Very high angles of attack

Su-27M / Su-35 with very high attack angle

Some military aircraft are capable of achieving controlled flight with very high angles of attack, commonly known as alpha, but at the cost of enormous induced drag. This gives the aircraft great agility. A famous example is Pugachev's Cobra. Although the aircraft experiences high angles of attack throughout the maneuver, the aircraft is neither able to control aerodynamic direction nor maintain level flight until the maneuver is complete. The Cobra is an example of super-maneuverability as the aircraft's wings are well above the critical angle of attack for most of the maneuver.

Additional airfoils known as "high lift devices," including leading edge wing root extensions, allow fighter jets a 'true' much higher for flying, up to more than 45°, compared to about 20° for aircraft without these devices.

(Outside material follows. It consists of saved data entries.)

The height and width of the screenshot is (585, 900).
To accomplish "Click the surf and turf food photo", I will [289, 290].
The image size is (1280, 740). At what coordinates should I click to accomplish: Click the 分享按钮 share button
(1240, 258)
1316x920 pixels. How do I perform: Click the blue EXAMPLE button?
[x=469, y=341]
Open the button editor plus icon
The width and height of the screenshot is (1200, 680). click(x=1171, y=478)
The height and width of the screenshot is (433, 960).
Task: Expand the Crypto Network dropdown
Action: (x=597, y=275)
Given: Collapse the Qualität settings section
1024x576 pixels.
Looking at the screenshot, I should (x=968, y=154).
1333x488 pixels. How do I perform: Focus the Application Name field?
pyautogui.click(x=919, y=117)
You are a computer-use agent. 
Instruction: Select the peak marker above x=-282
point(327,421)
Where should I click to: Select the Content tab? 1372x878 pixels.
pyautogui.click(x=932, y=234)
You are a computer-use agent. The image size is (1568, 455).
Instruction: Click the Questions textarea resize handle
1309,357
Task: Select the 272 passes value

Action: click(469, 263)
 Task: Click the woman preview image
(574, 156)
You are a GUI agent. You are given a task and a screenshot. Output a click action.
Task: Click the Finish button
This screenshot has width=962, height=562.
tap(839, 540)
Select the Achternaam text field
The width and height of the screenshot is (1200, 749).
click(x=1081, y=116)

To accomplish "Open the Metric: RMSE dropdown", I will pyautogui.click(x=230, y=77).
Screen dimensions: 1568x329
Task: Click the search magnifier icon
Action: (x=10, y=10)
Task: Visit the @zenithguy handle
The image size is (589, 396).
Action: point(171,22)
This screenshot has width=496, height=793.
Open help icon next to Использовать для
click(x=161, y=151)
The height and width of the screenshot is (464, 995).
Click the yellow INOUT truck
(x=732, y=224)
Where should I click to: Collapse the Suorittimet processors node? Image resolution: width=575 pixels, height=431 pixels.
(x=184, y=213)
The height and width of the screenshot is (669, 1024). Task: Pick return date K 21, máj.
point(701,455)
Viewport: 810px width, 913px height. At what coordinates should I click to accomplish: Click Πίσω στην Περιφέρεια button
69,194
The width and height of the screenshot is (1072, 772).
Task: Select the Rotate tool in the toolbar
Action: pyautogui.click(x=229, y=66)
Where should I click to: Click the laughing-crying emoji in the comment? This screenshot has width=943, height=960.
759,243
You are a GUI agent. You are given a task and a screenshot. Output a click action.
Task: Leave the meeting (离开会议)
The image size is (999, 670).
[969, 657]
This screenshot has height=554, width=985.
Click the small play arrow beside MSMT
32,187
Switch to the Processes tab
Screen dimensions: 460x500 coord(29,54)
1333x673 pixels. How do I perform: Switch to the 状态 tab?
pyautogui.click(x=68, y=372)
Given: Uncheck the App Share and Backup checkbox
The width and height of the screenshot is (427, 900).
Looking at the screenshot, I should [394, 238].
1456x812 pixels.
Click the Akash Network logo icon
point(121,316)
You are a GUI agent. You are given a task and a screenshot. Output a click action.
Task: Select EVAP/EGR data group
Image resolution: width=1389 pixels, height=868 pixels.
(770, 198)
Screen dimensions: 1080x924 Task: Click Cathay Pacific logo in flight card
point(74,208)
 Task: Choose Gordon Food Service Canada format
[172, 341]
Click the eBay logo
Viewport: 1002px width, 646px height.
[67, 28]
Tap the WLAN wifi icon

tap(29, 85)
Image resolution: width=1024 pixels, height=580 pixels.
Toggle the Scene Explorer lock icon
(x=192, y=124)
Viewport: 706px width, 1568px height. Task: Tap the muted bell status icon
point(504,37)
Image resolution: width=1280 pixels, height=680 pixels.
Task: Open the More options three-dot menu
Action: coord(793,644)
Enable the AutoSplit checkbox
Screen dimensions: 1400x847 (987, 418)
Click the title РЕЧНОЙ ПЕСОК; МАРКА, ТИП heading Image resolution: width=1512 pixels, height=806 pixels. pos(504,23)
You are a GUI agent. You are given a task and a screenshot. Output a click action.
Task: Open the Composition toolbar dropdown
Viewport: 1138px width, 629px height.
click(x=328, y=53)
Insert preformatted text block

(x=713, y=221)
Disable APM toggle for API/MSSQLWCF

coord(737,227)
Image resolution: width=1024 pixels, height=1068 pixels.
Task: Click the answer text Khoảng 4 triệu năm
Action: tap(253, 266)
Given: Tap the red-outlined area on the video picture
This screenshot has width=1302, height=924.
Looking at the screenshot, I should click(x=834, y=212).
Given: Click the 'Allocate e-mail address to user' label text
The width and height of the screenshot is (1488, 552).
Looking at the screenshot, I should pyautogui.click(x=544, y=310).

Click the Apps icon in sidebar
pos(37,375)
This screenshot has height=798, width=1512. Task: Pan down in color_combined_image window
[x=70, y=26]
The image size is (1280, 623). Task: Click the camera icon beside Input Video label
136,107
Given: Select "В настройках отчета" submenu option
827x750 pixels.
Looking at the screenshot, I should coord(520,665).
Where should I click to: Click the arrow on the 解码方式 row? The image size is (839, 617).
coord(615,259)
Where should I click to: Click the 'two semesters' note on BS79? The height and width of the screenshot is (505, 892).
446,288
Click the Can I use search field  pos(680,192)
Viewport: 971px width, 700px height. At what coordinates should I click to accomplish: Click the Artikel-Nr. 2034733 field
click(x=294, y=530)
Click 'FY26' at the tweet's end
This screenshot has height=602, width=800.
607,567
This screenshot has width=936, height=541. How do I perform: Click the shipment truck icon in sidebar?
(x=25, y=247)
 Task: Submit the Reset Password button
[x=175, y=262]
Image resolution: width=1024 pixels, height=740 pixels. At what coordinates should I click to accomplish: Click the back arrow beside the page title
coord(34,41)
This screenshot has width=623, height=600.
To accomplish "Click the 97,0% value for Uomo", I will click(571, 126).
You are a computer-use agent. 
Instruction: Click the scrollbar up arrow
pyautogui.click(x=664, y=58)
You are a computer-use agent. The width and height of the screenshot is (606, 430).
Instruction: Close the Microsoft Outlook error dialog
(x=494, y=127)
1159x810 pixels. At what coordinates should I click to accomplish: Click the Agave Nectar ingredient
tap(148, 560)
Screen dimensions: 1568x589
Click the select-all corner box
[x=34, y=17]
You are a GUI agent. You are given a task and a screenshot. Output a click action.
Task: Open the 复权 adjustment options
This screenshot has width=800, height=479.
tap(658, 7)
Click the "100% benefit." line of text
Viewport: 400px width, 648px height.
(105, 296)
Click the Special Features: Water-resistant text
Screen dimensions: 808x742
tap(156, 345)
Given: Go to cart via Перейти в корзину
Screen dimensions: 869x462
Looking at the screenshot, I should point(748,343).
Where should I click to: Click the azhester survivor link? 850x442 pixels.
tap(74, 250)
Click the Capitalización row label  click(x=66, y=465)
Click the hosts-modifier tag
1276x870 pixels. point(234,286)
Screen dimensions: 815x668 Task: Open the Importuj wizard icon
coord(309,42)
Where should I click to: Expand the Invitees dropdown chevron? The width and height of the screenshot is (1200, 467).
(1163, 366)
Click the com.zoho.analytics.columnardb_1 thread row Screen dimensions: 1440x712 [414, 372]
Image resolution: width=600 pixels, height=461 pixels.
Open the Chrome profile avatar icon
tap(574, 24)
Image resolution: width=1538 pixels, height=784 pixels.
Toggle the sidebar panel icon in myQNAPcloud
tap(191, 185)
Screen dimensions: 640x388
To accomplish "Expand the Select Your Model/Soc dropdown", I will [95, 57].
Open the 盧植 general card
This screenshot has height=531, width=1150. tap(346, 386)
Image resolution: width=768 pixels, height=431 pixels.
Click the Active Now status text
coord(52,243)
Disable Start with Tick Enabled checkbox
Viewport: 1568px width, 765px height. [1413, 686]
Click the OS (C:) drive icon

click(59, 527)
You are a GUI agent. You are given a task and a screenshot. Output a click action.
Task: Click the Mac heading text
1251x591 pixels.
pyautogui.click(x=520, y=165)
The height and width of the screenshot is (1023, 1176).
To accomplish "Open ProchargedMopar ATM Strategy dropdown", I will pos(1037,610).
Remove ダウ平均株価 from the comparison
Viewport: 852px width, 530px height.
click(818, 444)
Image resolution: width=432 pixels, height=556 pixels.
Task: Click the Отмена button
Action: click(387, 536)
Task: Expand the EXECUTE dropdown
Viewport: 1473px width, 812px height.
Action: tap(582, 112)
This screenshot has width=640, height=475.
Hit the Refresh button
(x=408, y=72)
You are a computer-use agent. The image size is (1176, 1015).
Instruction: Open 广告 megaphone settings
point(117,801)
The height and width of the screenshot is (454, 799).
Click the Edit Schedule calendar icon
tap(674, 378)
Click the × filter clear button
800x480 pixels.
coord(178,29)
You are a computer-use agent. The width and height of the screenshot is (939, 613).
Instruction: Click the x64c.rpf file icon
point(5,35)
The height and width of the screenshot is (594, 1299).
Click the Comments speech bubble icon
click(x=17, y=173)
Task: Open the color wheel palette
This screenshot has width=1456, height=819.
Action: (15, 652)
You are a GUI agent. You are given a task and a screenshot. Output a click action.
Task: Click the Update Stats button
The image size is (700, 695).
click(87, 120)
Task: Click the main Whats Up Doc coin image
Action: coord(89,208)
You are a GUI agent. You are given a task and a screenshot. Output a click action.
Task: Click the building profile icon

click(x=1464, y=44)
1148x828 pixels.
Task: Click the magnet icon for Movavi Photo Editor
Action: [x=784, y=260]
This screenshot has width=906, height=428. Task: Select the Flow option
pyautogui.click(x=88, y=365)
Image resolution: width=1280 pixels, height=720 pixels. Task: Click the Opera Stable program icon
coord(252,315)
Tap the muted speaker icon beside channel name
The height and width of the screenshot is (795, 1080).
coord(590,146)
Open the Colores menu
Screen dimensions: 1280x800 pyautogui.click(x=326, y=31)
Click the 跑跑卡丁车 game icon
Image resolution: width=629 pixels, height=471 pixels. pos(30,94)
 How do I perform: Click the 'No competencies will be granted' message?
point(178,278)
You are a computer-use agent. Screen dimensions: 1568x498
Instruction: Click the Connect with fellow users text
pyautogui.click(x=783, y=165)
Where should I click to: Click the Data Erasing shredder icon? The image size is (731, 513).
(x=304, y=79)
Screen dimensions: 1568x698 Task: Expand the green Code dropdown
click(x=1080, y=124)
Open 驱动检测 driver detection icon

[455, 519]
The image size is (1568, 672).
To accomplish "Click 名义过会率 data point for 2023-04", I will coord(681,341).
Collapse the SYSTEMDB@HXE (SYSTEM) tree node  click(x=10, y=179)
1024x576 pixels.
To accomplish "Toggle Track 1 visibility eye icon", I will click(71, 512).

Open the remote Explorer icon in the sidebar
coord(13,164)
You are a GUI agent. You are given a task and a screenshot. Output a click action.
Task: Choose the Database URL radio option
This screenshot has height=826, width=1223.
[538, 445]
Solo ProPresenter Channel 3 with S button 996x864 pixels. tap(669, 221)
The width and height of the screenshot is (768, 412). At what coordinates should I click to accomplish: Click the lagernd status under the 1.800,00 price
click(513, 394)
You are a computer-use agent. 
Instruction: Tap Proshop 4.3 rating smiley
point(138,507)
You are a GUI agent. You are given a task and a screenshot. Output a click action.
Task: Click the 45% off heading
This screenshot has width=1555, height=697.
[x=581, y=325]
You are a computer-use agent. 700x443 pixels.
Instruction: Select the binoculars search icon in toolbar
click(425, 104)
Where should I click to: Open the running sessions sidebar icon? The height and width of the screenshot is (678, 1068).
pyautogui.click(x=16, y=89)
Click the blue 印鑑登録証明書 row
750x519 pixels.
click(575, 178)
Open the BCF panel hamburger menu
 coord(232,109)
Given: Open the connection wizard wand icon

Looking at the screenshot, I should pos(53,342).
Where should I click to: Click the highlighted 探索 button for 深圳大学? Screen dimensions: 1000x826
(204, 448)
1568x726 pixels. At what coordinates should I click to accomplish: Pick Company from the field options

This can be useful at high altitudes, where even a slight maneuver may require high angles of attack due to the low air density in the upper atmosphere, as well as at low speed at low altitude, where the margin between the AoA in level flight and the AoA in loss is reduced. The high AoA capability of the aircraft provides a buffer for the pilot that makes it more difficult for the aircraft to stall (which occurs when the critical AoA is exceeded). However, military aircraft do not typically get such a high alpha in combat, as it robs the aircraft of speed very quickly due to induced drag and, in extreme cases, increased frontal area and parasitic drag. These maneuvers not only slow down the aircraft, but also cause significant structural stress at high speed. Modern flight control systems tend to limit a fighter's angle of attack to well below its maximum aerodynamic limit.

Candle

In sailing, the physical principles involved are the same as for airplanes. The angle of attack of a sail is the angle between the chord line of the sail and the relative wind direction.